Informing Hybrid-Molded Composite Performance Using Manufacturing Process Simulation
Inexpensive, lightweight, and complex structural components, which are as strong as existing metal components and provide optimal impact performance, are necessary to improve design efficiency. A hybrid approach to composites manufacturing utilizes the structural performance of continuous fiber materials and the design flexibility of discontinuous fiber reinforced thermoplastics. Composite performance is dependent on the properties of the constituent materials and the orientation of the reinforcements. The orientation, and thus the performance, of composite reinforcements are determined by the manufacturing process. Accurate modeling of composite performance requires capturing the as-manufactured material properties. Commercial process simulation tools exist for thermoforming of continuous fiber composites as well as molding of discontinuous fiber composites which allow prediction of the as-manufactured fiber orientations.

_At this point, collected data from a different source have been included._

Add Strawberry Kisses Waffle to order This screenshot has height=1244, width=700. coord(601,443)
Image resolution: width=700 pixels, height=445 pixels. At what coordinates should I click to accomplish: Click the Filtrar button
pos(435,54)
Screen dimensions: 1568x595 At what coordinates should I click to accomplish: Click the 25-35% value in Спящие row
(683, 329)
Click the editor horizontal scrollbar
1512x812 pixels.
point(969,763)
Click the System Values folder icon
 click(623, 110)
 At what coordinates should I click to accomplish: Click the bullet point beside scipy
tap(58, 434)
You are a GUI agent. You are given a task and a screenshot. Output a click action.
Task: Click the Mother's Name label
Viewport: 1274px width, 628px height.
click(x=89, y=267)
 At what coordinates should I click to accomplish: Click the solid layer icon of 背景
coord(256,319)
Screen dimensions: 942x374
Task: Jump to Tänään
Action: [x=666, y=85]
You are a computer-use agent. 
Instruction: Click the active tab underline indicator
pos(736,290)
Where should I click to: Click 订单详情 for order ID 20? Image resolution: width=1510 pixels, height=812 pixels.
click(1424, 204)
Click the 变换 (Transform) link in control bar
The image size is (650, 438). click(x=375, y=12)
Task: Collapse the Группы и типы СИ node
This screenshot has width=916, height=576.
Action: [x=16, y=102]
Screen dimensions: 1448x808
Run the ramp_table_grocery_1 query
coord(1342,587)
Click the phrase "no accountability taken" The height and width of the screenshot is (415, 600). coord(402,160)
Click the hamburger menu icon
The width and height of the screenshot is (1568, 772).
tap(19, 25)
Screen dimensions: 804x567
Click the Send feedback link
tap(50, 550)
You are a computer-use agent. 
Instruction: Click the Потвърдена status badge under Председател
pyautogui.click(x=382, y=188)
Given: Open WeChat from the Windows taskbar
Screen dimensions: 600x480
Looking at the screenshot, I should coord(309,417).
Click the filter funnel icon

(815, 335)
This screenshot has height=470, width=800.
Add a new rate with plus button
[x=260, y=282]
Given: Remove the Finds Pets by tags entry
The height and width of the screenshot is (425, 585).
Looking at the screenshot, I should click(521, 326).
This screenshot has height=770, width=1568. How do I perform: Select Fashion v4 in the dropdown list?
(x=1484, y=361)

These fiber orientations may be coupled with multi-scale material modeling tools to predict effective properties for use in performance simulations. A process has been developed for combining the thermoforming and molding process simulations to inform the performance of hybrid-molded composite materials. These results inform the performance by capturing fiber orientation of each of the materials and predicting as-manufactured effective properties. The dissimilar material properties lead to additional design challenges including the bonding interface and dimensional instability. The combined manufacturing process simulations enable the capture of these properties in performance simulations which will improve the hybrid-molded composite design process. Studies on a simple coupon and a generic complex beam demonstrate the effect of including as-manufactured material properties in performance simulations. Other phenomena that must be considered in performance and process design of hybrid-molded composites have been evaluated including dimensional stability, interface temperatures, weld lines, and air traps.
Yu, Purdue University.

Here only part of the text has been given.